Tuesday, 12 April 2016

Inequality — we're all geting richer?

In the last post I looked at a graph of shares of income in Scotland that showed inequality has hardly changed in the last 15 years. To answer the last question I posed at the end of that post, I'll now look at a better way to assess how the distribution of income changes.

The median income divides the population into two halves: half earn more than the median and half earn less. But we can further divide the population into ten groups called deciles.

The 10% of the population with the lowest incomes are in decile 1, the next 10% are in decile 2 and so on until decile 10 which contains the 10% of the population with the highest incomes. The population of Scotland is currently about 5.3 million and so there are about 530,000 people in each decile.

Just like the median is the boundary that divides the population into two groups, we can talk of decile boundaries So, rather than look at shares of income of the bottom, middle and top groups as we did in the last post, we can look at the decile boundaries.
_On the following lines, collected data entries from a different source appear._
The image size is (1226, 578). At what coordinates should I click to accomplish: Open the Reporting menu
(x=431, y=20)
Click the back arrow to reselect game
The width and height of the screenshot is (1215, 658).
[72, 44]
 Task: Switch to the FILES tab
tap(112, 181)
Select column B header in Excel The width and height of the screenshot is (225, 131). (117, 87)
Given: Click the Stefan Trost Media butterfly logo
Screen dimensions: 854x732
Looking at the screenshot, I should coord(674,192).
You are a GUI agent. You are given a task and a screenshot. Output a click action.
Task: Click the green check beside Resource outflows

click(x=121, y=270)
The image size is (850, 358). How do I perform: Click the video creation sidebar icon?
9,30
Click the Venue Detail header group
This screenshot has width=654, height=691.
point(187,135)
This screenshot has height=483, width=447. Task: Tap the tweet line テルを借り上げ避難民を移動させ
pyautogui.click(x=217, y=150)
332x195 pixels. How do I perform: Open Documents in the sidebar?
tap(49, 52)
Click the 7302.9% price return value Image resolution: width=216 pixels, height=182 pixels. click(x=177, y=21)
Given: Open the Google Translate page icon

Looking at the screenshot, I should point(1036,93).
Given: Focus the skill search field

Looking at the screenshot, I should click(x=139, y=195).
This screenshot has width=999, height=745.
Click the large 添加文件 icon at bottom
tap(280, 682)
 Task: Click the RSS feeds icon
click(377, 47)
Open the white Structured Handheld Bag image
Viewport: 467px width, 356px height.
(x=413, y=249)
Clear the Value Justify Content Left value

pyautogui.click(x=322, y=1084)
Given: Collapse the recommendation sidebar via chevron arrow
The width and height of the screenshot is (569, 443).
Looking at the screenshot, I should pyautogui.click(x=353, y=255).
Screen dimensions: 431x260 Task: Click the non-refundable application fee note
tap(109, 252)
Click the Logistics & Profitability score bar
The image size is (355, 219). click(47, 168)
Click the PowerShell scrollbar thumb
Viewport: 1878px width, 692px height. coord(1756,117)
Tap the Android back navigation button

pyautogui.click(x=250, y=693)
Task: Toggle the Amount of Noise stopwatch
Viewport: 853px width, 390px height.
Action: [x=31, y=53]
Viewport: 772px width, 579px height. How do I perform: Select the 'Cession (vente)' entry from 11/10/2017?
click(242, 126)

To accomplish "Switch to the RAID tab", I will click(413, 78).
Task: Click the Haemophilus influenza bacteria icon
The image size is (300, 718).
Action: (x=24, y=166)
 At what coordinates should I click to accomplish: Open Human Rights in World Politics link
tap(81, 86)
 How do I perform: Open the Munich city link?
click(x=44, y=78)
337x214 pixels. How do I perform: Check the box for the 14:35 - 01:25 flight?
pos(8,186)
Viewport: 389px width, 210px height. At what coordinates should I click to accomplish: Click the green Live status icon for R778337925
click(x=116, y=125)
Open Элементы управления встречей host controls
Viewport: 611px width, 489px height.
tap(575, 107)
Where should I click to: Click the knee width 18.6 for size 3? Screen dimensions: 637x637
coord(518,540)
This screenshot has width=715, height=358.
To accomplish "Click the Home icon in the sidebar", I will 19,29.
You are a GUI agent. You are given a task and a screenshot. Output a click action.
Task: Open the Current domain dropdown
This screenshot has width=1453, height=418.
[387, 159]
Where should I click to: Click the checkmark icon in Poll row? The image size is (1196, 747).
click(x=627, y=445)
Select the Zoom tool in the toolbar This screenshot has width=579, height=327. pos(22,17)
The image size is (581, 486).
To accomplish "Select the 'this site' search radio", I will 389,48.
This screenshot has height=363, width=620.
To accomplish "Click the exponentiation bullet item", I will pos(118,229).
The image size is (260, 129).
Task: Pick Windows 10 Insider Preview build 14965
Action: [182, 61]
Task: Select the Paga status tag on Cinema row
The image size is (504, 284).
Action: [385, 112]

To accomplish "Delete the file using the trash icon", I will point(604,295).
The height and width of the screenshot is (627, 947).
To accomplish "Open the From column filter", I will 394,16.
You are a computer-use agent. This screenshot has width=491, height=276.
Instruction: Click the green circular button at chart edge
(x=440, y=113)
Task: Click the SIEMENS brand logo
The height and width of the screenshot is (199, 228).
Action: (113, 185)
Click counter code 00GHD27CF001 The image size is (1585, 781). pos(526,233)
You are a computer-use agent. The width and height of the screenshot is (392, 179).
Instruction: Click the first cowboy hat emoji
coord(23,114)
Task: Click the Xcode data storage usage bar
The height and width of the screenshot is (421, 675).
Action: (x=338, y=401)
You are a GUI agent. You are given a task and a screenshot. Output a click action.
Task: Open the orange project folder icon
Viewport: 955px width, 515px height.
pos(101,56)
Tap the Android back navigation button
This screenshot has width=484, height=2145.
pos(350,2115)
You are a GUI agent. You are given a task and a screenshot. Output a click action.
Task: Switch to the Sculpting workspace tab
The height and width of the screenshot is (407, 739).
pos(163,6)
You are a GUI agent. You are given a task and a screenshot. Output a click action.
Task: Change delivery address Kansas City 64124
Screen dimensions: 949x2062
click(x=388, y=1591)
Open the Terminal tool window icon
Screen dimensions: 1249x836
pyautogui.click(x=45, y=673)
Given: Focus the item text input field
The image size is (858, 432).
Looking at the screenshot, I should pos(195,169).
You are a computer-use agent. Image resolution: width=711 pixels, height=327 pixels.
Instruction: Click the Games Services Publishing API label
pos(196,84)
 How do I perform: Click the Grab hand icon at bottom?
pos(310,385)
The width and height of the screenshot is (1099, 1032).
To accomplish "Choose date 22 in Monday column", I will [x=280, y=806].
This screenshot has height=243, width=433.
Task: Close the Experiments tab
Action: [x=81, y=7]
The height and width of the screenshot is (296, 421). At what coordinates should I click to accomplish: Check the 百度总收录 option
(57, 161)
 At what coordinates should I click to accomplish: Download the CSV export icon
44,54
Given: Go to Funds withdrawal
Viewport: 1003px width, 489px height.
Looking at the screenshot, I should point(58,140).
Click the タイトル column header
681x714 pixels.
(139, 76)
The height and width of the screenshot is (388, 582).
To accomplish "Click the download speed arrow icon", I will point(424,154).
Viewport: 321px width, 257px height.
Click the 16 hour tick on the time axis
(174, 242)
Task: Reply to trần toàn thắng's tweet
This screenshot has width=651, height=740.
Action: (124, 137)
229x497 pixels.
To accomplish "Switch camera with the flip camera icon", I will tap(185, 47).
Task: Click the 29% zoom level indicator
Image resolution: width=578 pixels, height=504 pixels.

The upper boundaries for 3 and 7 are shown in the graph below along with the median (decile 5). Incomes are adjusted for inflation to be in real terms in 2013-14 prices as published by the Scottish Government.


Everyone's annual income over the last two decades has risen by £4000 to £5000. To be clear, this data is corrected for inflation. In other words, a typical household in any decile in 2013-14 had over £4000 extra in income compared to one in 1994-95 — an income growth of over 20%. At the 3rd decile boundary, there was a 30% growth in income, and a 21% growth at the 7th decile boundary.

So although higher income groups did experience a larger rise than lower income groups in absolute terms (£5300 against £4200), the lower incomes benefited the most in percentage terms (30% against 21%). So depending on how you choose to measure inequality you can claim that inequality both increased and decreased slightly.

It's worth looking at the effect of the recession since 2008. Incomes peaked in 2009-10 and fell the following year, though the fall for the 3rd decile was the smallest in both absolute and percentage terms. The fall continued in all groups until 2013-14 which shows a slight rise. The fall at the 3rd decile was 5% and 6% at the 7th decile and it's clear from the graph the fall was also greatest in absolute terms for the 7th decile.

The reason that the recession reduced higher incomes the most is because a good proportion of income in the first three deciles is from state benefits and these are not directly affected by the recession, unlike wages from employment.

People on higher incomes tend to save more than those on lower incomes, and those on the lowest incomes are likely to save very little or be in overall debt. As such, a fall in income may have a substantial impact on the standard of living afforded by people in the bottom deciles, whereas it might have no effect on people in upper deciles other than reducing the rate at which they save.

Is it true that we all got richer?

No graph surprised me more than the one above when I was researching material for the book. There are number of reasons why it is surprising.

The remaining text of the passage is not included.